La généralisation mono-domaine vise à former un modèle généralisable à partir d'un seul domaine source afin qu'il puisse bien performer sur des domaines cibles inconnus et arbitraires. L'augmentation d'image basée sur les Convolutions Aléatoires (RandConv), qui consiste en une couche de convolution initialisée aléatoirement pour chaque mini-batch, permet au modèle d'apprendre des représentations visuelles généralisables en déformant les textures locales malgré sa structure simple et légère. Cependant, RandConv présente des limitations structurelles : l'image générée perd facilement ses sémantiques lorsque la taille du noyau augmente, et elle manque de la diversité inhérente qu'une seule opération de convolution pourrait offrir. Pour résoudre ce problème, nous proposons une méthode de Convolutions Aléatoires Progressives (Pro-RandConv) qui empile récursivement des couches de convolution aléatoires avec une petite taille de noyau plutôt que d'augmenter la taille du noyau.
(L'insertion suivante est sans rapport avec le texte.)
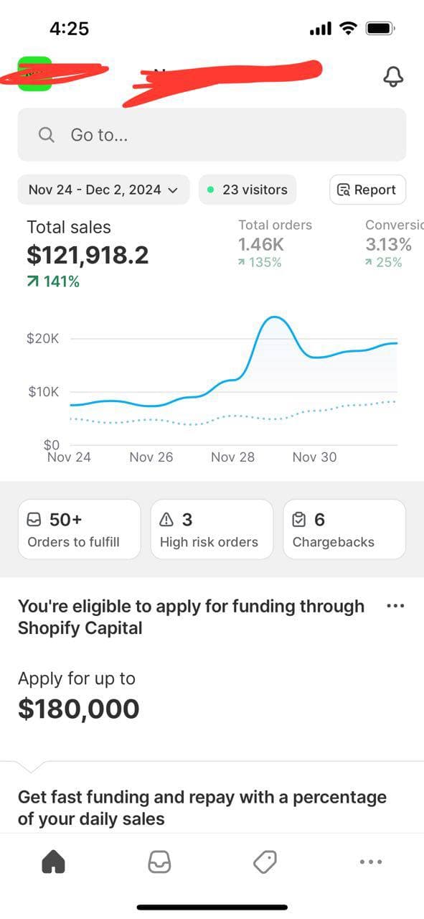The height and width of the screenshot is (919, 424).
Task: Open the Products tag tab icon
Action: (265, 862)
Cette approche progressive peut non seulement atténuer les distorsions sémantiques en réduisant l'influence des pixels éloignés du centre dans le champ récepteur théorique, mais aussi créer des domaines virtuels plus efficaces en augmentant progressivement la diversité stylistique. De plus, nous avons développé une couche de convolution aléatoire de base en un bloc de convolution aléatoire incluant des décalages déformables et une transformation affine pour soutenir la diversification des textures et du contraste, tous deux étant également initialisés aléatoirement. Sans recourir à des générateurs complexes ou à un apprentissage antagoniste, nous démontrons que notre stratégie d'augmentation simple mais efficace surpasse les méthodes de pointe sur les bancs d'essai de généralisation mono-domaine.